Ah, the French butcher. You may not feel a need to venture inside one of these shops during your vacation, content instead with peering into the glass cases behind which are tastefully arranged pig snouts and chickens with their feathers and/or feet still intact.
While you certainly can’t take a hunk of meat home on the plane, you may find that there are non-food offerings such as tote bags with the shop’s name and address on it, usually in a tasteful color and made from strong canvas.
The best part is that these bags are only one or two Euros apiece. Jackpot! Think of walking around your local farmer’s market back home with one of these over your shoulder. So chic, functional, and a conversation starter to boot! And think about it-you’re not really going to wear that beret once you get home, are you? With the exception of a Halloween party, your answer should be no.
This is like the French Target, where you can find clothes, beauty products, even groceries. They are all over the city, and vary in size and selection. A good place to find little luxuries is the bath and beauty products aisle. Here you can find beautifully packaged bars of soap, lotions, and facial products. Many of these offerings are under five Euros, and some are well under. These may be everyday products for the French, but for you and your lucky gift recipients, they will evoke images and memories of Paris even as you’re getting ready for work in the morning.

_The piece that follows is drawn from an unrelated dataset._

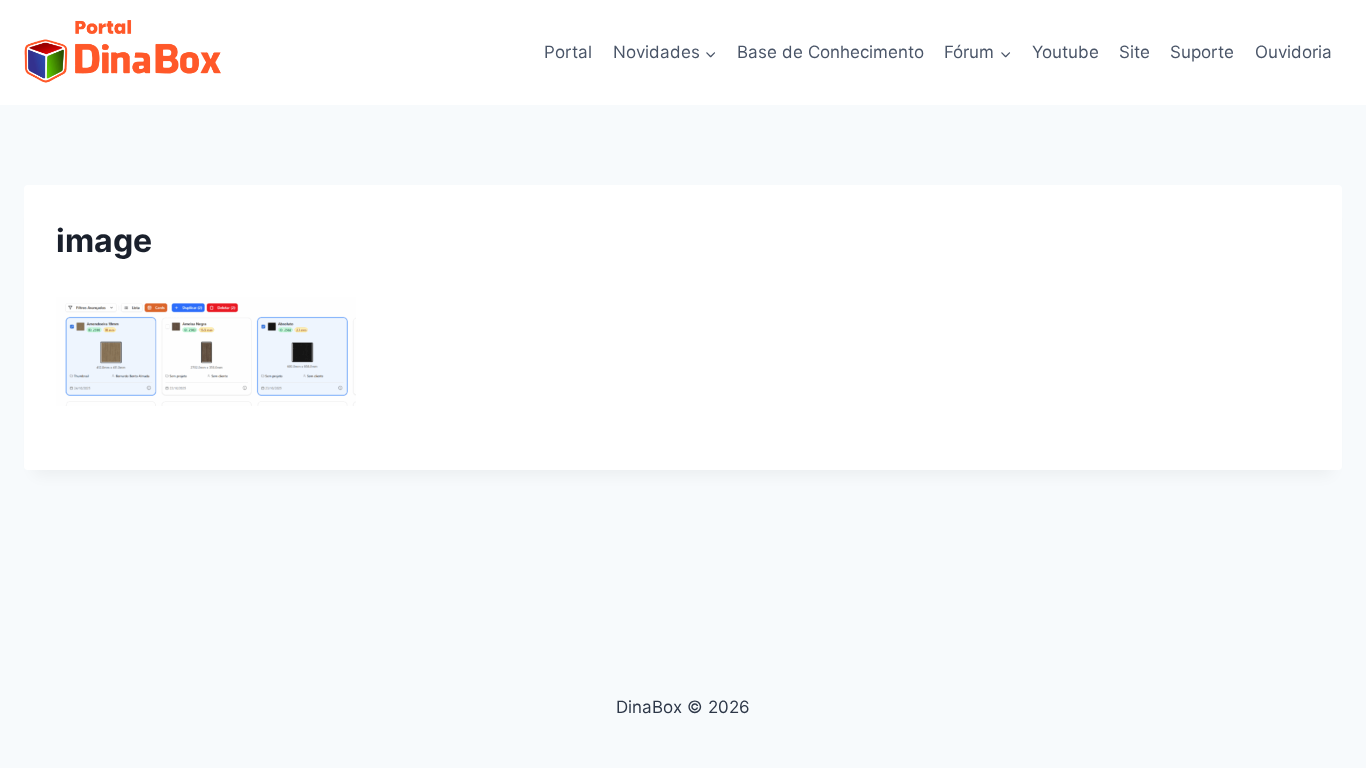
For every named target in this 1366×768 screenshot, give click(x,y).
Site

Walk into any grocery store in Paris, large or small, and you’ll find an array of possible take-home items. Mustard is wonderful here and is often packaged in reusable drinking glasses. If you’re very confident in your suitcase-packing expertise, go for a jar of cornichons or capers.
Sure, you can get all this stuff back home, but it’s not going to have a French label on it or be from France, most likely, and that makes all the difference, doesn’t it? Also check out the chocolate bars and other candies here. Nothing should cost more than a few Euros. One word of advice-don’t even think about one of those dried sausages. Take if from me, customs officials don’t look kindly upon transported meat. I learned the hard way.
You are inevitably going to want some postcards, poster replicas of old French advertisements, or even that miniature Eiffel Tower. Have a walk along the Seine where the bouqinistes have their stalls. There are two things to know about these experienced sellers. One is that, in general, the further up- or downriver you get from the most central tourist area (namely, around Notre Dame), the cheaper these typical Paris souvenirs will be. I’m talking 10 postcards for one Euro versus one postcard for two Euros.
The other is that, unless you’re in Paris during high tourist season, you may find most of them closed except on weekends and perhaps a few weekday afternoons. Get your postcards and knick knacks, but pay attention to their other offerings as well. They sell things like old keychains, letter openers with Napoleon on them, and old books, which are traditionally what they’ve sold since their beginnings. You can find great deals on really unique souvenirs here if you take a bit of time to look, and the sellers are generally polite and speak a bit of English.
So there you have it. Follow these tips and you can bring a bit of Paris home with you without breaking the bank. Bon voyage!